An evaluation review of user similarity metrics in sparse collaborative filtering datasets

TitleAn evaluation review of user similarity metrics in sparse collaborative filtering datasets
Publication TypeJournal Article
Year of Publication2025
AuthorsSgardelis K, Margaris D, Spiliotopoulos D, Vassilakis C
JournalInternational Journal of Data Science and Analytics
ISSN2364-4168
Keywordscollaborative filtering, Evaluation review, Recommender Systems, Sparse Datasets, User similarity metrics
Abstract

Collaborative filtering (CF) is one of the most prominent recommender system (RecSys) techniques of the recent years. CF generates rating predictions for the items that the user has not evaluated yet, using the evaluations of users with similar likings to the same items.

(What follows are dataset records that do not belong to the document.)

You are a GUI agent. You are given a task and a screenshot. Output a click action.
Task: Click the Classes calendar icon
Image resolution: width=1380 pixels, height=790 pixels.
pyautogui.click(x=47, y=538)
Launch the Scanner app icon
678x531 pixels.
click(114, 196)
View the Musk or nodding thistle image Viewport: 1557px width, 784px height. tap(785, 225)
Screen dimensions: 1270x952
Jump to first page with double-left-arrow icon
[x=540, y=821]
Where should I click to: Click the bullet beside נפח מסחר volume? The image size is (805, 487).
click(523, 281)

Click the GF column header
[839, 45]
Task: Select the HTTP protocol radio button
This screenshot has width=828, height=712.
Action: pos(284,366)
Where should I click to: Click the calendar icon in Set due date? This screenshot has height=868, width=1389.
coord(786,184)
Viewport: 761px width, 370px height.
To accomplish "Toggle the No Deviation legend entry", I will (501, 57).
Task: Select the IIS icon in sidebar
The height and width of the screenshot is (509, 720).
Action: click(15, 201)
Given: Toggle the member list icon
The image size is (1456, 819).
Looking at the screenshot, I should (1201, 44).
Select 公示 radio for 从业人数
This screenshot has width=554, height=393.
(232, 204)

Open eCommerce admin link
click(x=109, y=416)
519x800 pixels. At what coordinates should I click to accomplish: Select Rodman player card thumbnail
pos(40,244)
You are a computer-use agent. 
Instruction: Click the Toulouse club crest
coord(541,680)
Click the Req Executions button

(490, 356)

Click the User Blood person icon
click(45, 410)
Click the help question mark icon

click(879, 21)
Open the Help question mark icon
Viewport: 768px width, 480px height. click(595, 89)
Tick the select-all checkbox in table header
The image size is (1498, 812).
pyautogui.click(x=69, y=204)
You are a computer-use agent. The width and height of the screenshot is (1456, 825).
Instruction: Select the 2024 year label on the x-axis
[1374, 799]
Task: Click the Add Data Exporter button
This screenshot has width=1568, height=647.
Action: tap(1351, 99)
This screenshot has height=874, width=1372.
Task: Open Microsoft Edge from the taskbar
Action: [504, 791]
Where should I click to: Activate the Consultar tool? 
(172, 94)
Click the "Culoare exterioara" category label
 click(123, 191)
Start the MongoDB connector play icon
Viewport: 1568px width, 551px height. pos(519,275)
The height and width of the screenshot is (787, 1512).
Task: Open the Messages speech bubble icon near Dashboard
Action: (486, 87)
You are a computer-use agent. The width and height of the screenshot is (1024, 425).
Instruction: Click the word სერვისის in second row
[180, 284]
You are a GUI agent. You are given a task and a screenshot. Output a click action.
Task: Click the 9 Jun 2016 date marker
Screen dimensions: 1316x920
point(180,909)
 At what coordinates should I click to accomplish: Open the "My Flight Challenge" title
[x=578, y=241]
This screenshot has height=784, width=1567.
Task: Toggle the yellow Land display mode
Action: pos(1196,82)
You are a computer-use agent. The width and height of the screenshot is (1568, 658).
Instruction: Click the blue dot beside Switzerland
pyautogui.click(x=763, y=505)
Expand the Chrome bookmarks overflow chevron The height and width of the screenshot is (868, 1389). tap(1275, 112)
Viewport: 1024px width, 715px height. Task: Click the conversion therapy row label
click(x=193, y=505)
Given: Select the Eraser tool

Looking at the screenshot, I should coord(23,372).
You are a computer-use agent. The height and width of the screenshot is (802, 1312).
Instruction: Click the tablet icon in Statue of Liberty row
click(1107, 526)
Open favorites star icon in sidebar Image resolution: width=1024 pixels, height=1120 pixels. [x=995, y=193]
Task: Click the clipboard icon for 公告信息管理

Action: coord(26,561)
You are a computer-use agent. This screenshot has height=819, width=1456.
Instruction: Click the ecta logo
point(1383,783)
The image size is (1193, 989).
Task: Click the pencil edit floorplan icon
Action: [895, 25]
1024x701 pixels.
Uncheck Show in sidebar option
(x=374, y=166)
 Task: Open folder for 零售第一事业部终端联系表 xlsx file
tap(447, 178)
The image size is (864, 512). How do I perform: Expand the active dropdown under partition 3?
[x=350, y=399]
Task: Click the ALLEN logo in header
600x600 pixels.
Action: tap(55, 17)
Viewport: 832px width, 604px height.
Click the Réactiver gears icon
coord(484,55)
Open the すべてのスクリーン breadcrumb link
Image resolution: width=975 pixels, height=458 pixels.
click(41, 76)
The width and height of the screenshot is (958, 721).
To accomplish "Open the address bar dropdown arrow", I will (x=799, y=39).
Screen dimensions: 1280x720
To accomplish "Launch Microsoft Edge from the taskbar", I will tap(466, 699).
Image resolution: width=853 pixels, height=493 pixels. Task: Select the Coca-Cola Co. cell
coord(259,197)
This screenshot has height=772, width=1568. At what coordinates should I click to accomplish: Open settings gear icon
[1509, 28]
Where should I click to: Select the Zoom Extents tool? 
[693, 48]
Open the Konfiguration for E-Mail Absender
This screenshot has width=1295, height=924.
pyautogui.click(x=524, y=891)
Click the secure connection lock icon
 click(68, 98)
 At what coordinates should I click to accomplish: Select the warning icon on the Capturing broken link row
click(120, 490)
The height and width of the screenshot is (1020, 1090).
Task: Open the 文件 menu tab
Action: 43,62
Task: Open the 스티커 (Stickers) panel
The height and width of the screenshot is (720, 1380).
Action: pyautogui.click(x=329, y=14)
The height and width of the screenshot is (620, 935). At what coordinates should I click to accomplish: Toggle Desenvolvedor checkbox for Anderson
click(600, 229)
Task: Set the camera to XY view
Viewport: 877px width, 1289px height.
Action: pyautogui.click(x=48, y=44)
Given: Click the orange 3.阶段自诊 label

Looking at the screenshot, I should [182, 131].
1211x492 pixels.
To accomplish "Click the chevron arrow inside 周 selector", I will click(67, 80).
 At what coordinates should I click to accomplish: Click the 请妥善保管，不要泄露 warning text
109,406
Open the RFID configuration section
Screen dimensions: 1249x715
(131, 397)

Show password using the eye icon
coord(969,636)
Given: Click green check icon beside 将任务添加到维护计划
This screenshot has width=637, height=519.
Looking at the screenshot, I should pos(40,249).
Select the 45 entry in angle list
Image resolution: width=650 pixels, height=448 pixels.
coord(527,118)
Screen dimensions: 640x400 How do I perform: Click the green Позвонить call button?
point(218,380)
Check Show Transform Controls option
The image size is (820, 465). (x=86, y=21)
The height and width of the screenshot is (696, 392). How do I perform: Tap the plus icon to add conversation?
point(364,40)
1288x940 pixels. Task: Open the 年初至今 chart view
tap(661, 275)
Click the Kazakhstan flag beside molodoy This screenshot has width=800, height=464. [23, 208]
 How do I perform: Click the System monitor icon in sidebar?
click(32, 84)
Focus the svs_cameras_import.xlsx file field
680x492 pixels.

Therefore, in CF the task of finding these users (which can be considered as reliable recommenders) is of high importance, while this task is especially challenging on sparse datasets. To this end, many user similarity metrics have been introduced and used in the literature, such as the Vector (or Cosine) Similarity metric, the Spearman rank correlation, the Pearson Correlation Coefficient (PCC), and others. For a CF RecSys, the use of the most efficient similarity metric is of great importance. This paper assesses the effectiveness of 15 user similarity metrics in sparse CF datasets, by conducting an extensive set of experiments. These experiments include 10 sparse CF datasets with diverse item domains, two neighbour selection approaches, two rating prediction formulas, and three rating prediction accuracy metrics. The evaluation results show that the metrics that achieve the best prediction results are found to be the Spearman rank correlation, followed by the Adjusted Rand Index, the Constrained PCC, and the Chebysev distance. Interestingly, the most widely used similarity metrics in CF research, i.e. the PCC and the Cosine Similarity, are not among the best performing metrics.

DOI10.1007/s41060-025-00846-4